Frenchmen Street mainstay the Spotted Cat Music Club plans to reopen this weekend for the first time in more than a year.
The New Orleans Cottonmouth Kings, a jazz band frequently featured at the Spotted Cat before the pandemic, is set to play Friday at 6 p.m. They’re followed by Dominick Grillo & the Frenchmen Street Allstars at 8 p.m..
On Saturday, the Spotted Cat hosts four shows: Panorama Jazz Band at 2 p.m., Russell Welch’s Hot Quartet at 4 p.m., Michael Watson & the Alchemy at 6 p.m. and Meschiya Lake & the Little Big Horns at 8 p.m.
“Our staff, along with our family of musicians, have missed entertaining our many fans, both locally and around the world,” said a message posted on the club’s website.
“With local restrictions having been lifted (sort of), it is time for us to make our return. If this past year has taught us anything, it’s that all things change and people have a way of coming together to adapt with new circumstances. The Cat is no different. … We are adapting to the times with how we run our establishment.”

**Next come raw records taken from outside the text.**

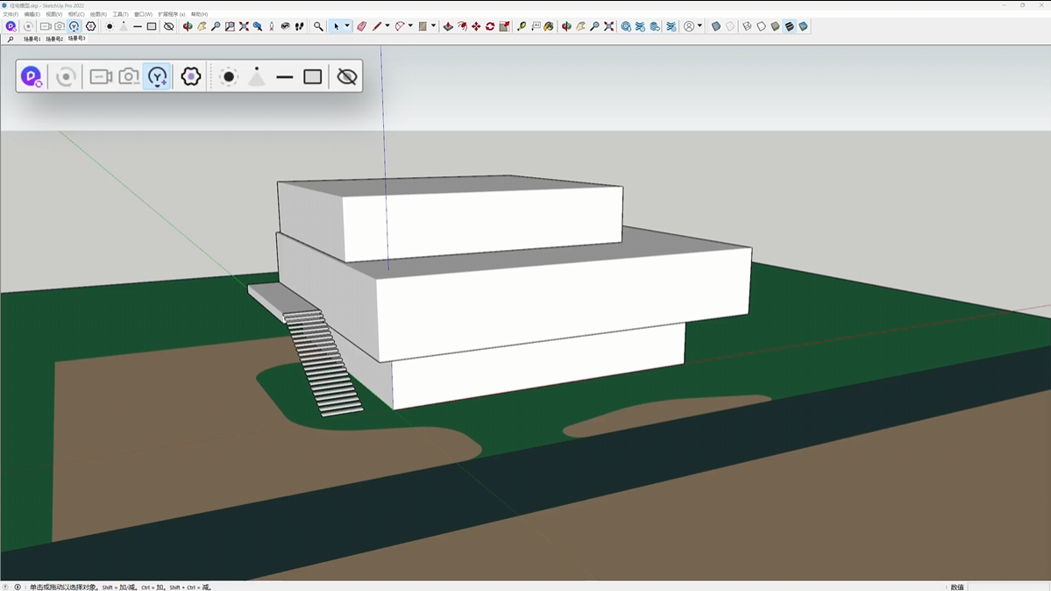Click the Zoom Window tool
Screen dimensions: 1051x591
click(x=230, y=26)
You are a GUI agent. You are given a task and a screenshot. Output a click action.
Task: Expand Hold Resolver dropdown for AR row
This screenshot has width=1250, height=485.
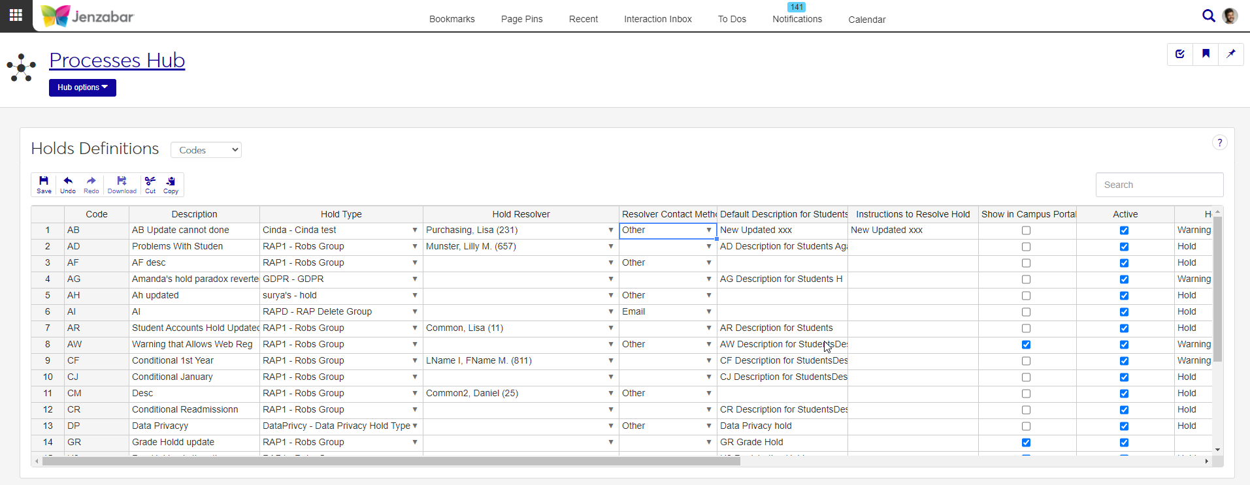(x=610, y=328)
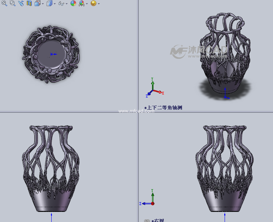The width and height of the screenshot is (273, 222).
Task: Click the View Orientation cube icon
Action: 37,3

To conform to current coronavirus restrictions, ticket sales for each show are limited to groups of two or more at socially distanced tables. An individual ticket costs $20 plus service charges, available via an Eventbrite link at spottedcatmusicclub.com.
No dancing is allowed and closing time is 11 p.m., per New Orleans public health regulations. Table service will be provided.
“It is with much thought that we are able to provide a safe space to bring music back to our stage and provide work for many who have been without for far too long,” the club’s statement said.
The return of the Spotted Cat, the club where CNN anchors Don Lemon and Brooke Baldwin repeatedly hosted boozy New Year’s Eve broadcasts, is another sign of New Orleans nightlife coming back to life, albeit at earlier hours.
The nearby Favela Chic, occupying the corner space that was previously home to Café Brasil, was the first Frenchmen Street club to present indoor music since the COVID-19 shutdown a year ago. On March 12, the first day of New Orleans’ loosened Phase 3 coronavirus restrictions, Tyler Hotti & the Cooling Agents performed inside Favela Chic, but without their horn section.
Other clubs in the Frenchmen entertainment district are still closed, but the street hasn’t been entirely silent.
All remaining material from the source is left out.